*TASK BRIEF*. Wherever "avatar" turns up in the entries, copy out the line that holds it.

[Source records]
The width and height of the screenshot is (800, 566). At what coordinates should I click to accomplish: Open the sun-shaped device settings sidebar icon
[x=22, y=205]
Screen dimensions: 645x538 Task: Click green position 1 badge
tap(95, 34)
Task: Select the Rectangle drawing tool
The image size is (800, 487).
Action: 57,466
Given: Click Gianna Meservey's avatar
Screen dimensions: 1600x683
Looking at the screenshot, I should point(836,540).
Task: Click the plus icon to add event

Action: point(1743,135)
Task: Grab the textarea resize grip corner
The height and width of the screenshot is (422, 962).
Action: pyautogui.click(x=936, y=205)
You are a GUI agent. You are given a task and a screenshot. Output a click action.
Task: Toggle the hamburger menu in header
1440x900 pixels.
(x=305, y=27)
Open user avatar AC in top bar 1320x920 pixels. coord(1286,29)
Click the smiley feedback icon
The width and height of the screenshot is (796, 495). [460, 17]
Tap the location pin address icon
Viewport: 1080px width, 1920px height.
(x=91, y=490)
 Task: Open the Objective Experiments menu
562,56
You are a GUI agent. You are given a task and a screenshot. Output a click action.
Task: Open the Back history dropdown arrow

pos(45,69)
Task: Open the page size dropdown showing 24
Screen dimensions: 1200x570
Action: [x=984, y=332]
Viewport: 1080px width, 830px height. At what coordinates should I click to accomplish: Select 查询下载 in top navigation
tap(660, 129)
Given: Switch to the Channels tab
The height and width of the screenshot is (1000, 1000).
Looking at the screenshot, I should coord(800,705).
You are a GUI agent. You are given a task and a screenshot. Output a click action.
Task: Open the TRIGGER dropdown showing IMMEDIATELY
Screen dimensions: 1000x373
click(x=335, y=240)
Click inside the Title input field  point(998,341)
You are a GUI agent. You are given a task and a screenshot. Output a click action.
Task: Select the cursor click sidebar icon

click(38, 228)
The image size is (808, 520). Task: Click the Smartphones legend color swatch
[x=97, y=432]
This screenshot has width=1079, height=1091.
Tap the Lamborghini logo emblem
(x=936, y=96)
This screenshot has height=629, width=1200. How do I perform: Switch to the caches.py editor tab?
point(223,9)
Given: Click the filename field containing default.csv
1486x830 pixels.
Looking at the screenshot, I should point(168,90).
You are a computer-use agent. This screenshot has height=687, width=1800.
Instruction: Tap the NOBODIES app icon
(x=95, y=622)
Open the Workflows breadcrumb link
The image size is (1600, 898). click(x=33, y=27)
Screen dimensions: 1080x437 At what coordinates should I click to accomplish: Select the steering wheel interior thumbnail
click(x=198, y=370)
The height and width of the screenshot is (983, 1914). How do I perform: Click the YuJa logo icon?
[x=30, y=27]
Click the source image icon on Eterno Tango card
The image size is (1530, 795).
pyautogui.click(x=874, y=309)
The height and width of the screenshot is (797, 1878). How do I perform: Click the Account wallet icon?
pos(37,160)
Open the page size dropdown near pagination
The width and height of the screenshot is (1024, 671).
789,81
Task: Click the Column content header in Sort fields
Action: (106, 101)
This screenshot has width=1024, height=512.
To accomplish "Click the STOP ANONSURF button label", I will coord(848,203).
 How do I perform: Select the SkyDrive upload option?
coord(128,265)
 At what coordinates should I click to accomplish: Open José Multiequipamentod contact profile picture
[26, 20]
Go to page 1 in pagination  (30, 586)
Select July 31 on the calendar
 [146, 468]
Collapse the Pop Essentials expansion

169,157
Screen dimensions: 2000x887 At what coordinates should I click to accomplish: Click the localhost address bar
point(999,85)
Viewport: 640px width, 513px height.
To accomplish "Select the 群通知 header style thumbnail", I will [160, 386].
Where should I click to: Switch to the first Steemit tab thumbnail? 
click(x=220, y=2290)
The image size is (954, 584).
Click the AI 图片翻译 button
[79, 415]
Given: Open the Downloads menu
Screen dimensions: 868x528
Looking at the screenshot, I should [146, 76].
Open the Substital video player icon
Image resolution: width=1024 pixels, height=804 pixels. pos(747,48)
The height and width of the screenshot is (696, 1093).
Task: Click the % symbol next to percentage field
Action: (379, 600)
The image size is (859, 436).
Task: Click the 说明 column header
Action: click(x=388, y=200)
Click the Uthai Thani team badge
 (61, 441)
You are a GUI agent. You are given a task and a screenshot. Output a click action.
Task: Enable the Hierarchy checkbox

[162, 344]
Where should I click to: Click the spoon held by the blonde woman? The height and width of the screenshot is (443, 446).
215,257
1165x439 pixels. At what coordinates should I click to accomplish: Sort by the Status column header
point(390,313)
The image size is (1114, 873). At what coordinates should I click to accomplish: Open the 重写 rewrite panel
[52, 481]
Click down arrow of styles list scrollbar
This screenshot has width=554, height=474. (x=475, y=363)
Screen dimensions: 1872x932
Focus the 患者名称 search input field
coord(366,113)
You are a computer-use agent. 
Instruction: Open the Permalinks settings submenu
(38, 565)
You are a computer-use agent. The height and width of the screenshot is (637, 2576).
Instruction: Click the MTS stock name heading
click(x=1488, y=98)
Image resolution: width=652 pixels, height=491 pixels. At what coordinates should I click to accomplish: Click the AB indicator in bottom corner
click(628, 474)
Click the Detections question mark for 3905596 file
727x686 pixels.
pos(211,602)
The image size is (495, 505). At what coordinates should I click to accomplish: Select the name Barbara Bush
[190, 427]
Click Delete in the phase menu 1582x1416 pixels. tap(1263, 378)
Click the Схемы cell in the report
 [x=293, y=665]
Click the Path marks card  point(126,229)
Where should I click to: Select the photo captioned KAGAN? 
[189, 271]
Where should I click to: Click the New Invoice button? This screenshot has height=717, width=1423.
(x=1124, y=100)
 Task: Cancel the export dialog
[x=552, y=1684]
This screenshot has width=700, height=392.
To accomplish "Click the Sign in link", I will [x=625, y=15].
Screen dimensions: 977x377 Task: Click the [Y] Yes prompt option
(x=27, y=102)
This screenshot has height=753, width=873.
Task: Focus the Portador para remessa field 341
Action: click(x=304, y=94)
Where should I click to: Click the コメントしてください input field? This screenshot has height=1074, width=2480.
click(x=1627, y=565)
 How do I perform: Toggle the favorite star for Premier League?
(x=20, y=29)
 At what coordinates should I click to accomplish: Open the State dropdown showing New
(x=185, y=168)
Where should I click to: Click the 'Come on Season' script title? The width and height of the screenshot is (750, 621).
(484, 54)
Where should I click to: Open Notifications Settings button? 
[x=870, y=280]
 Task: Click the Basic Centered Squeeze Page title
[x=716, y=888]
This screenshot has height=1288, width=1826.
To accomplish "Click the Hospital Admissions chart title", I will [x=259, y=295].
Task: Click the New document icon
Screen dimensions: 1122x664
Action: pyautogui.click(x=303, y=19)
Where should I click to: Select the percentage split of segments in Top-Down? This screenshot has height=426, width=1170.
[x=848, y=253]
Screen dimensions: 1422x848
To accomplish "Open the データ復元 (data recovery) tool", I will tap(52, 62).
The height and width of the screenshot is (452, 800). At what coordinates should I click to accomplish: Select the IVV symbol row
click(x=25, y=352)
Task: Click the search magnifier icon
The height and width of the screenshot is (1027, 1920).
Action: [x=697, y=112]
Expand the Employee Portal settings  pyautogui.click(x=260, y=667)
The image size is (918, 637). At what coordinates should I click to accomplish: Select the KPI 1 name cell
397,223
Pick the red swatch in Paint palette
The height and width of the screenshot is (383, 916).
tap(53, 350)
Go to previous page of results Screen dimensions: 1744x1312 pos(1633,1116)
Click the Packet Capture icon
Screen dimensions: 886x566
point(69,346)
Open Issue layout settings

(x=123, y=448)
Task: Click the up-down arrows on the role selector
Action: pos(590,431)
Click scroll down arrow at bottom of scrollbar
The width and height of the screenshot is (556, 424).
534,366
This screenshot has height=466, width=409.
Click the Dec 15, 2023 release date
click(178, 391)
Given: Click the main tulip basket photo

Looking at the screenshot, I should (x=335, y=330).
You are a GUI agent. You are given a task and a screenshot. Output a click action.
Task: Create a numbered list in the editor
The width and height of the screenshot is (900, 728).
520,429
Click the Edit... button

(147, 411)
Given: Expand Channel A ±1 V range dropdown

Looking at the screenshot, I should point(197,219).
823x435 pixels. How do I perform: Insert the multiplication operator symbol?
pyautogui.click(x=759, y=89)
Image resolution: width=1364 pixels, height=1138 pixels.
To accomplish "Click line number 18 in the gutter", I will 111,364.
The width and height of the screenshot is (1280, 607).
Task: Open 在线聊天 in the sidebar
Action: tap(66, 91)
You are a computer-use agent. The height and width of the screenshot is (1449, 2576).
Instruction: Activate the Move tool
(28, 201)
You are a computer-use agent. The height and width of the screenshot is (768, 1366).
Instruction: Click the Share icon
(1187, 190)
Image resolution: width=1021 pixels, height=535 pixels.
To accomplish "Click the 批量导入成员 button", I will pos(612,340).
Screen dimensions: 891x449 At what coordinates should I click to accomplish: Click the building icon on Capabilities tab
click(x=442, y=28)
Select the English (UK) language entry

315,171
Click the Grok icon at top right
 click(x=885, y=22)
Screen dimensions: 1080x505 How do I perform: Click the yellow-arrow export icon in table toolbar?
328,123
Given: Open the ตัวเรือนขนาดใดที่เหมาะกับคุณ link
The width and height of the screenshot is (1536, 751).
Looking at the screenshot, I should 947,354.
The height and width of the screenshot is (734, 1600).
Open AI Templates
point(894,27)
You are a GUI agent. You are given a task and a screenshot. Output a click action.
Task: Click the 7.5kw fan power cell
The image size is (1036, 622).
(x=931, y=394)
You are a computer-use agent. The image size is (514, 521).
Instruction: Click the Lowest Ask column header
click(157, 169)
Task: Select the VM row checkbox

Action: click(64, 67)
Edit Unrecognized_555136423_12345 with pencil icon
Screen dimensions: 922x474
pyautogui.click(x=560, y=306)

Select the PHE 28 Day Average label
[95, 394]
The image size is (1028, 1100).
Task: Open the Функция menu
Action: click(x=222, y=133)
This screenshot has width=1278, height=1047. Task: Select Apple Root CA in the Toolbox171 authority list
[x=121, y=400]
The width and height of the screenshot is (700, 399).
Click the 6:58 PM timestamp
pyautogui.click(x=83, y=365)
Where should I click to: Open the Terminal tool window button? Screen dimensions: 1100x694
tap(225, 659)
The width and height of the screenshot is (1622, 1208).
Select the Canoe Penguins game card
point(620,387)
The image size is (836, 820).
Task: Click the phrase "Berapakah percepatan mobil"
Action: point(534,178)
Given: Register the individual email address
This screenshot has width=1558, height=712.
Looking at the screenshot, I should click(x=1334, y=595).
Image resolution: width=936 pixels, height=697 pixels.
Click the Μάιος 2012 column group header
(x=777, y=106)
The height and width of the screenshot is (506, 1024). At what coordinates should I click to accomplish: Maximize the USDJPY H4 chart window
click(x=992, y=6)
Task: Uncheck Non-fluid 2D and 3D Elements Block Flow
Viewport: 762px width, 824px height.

*TASK SOLUTION*.
Given: Click Gianna Meservey's avatar
Open user avatar AC in top bar 1320x920 pixels. coord(1286,29)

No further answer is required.